(Screenshot grounding data)
● ● ● ● ● ● ●

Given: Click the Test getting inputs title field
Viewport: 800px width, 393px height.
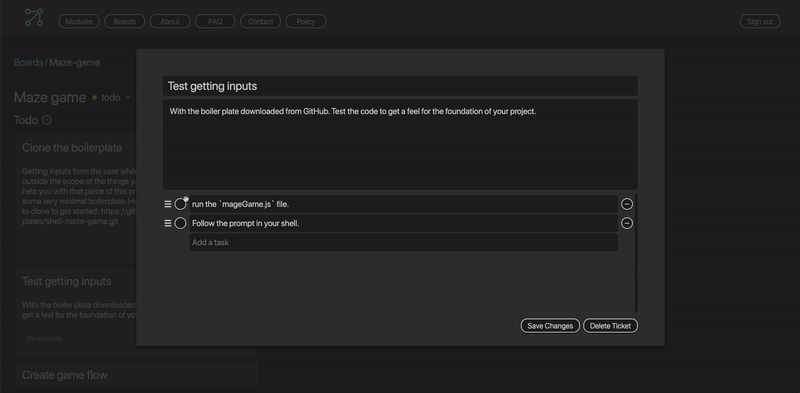Looking at the screenshot, I should coord(400,86).
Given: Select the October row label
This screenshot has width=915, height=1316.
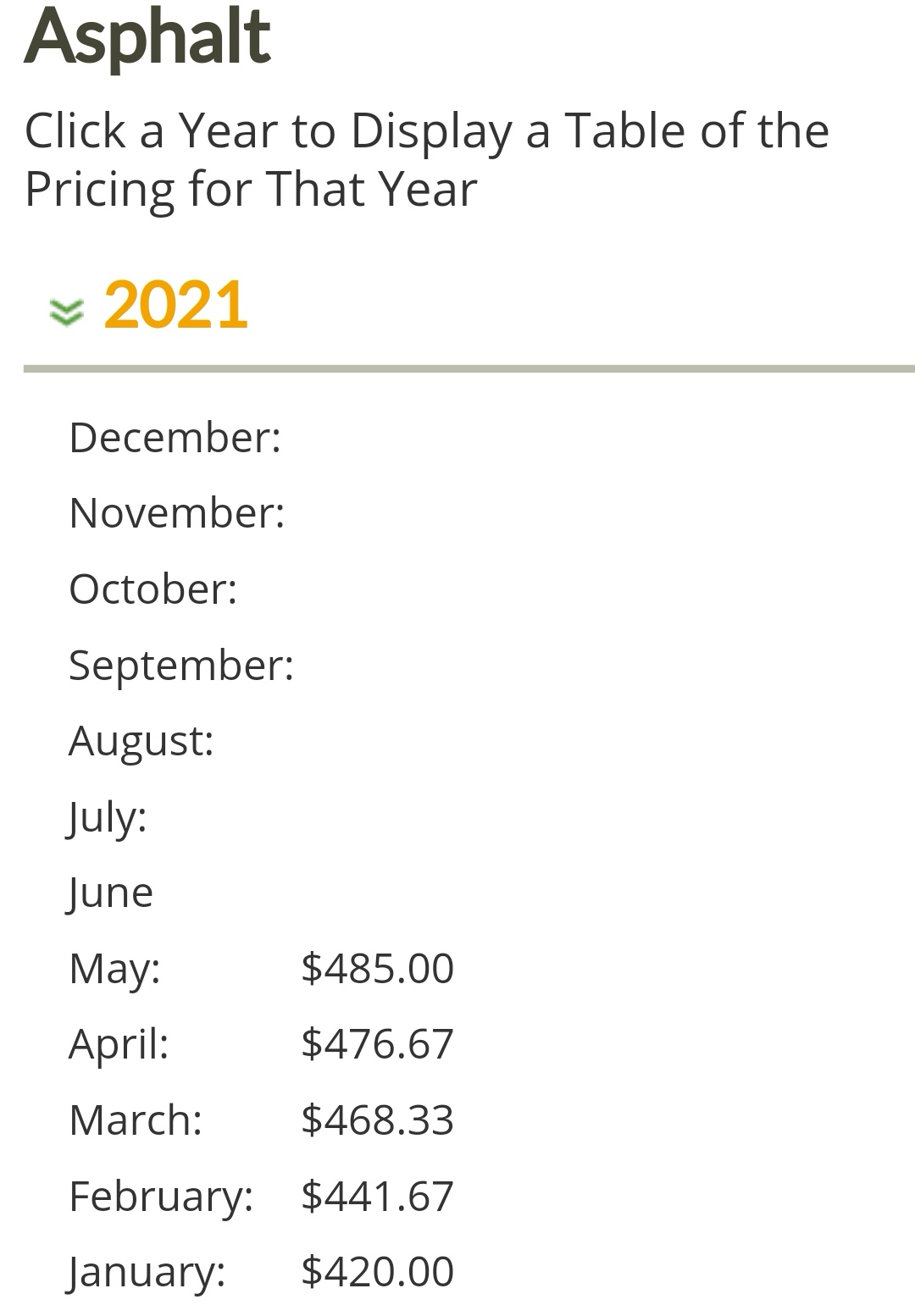Looking at the screenshot, I should pos(152,589).
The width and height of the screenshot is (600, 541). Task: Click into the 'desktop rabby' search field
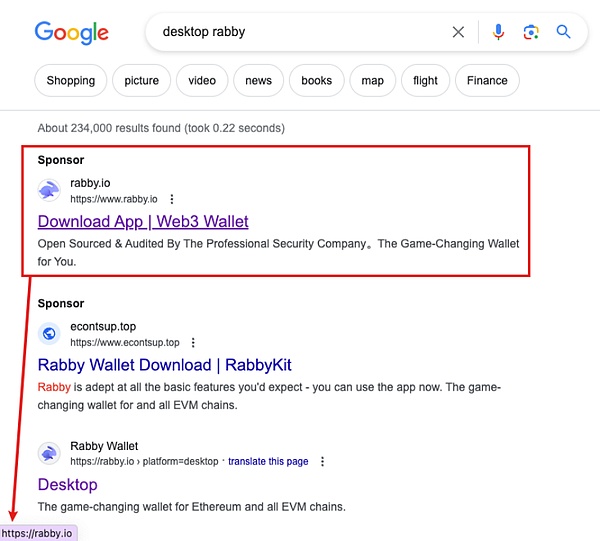300,32

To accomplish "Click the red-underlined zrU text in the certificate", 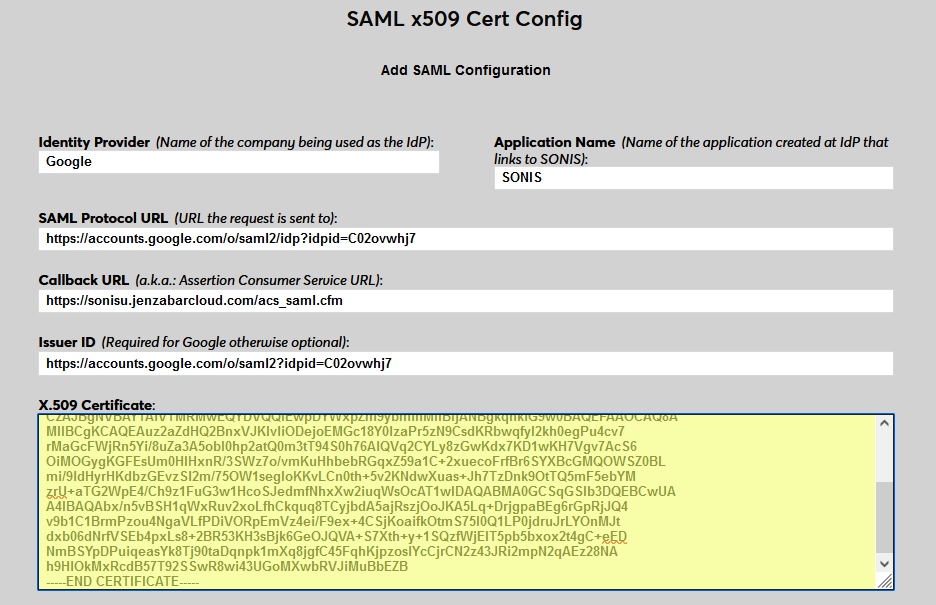I will [x=48, y=492].
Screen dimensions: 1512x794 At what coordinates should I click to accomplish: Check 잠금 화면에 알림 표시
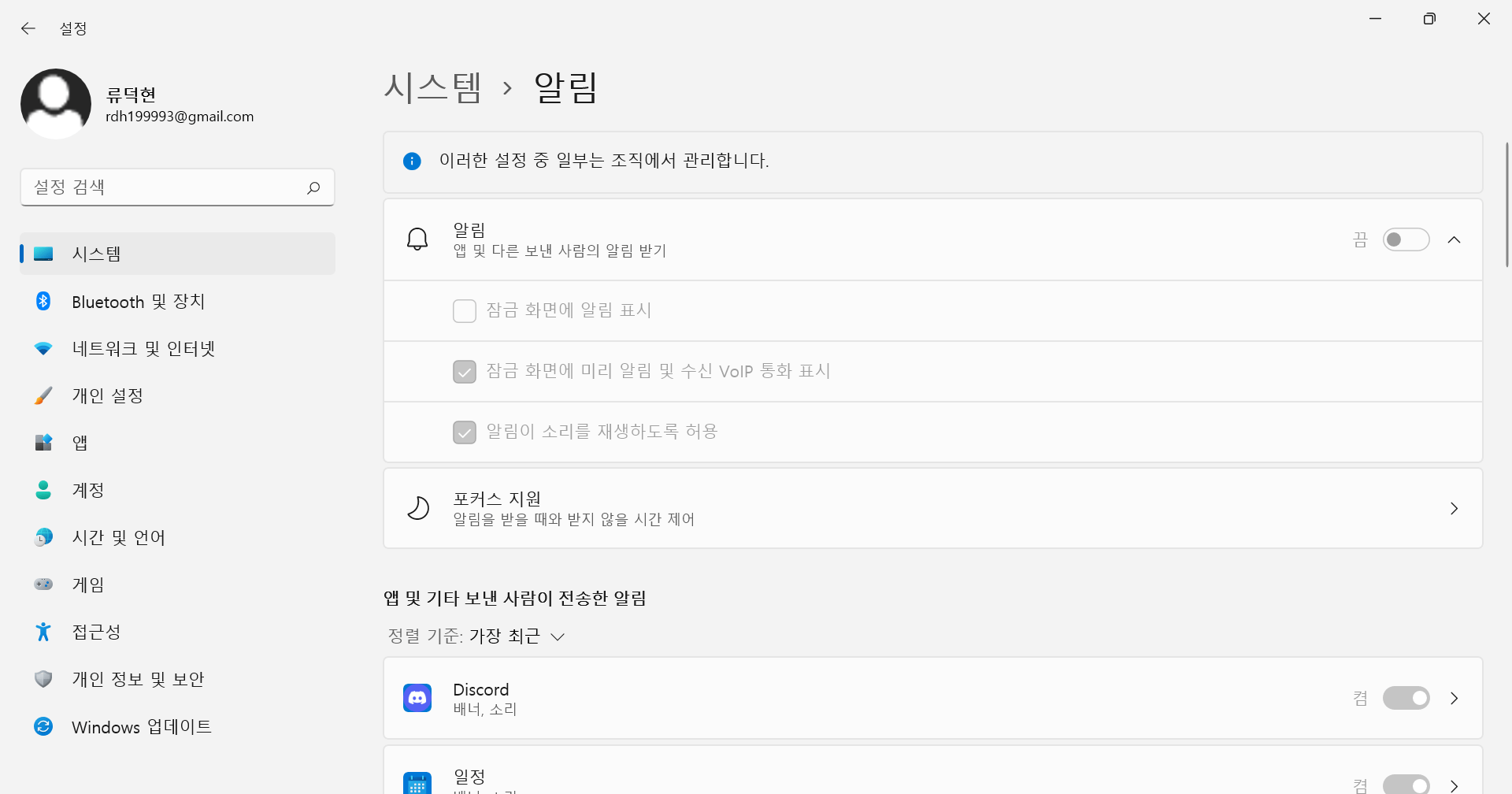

● ● ● ● ● ● ●

In the entries above, count the lines that contain the string "Given" and reply with the number only.

**Response to this exercise**
2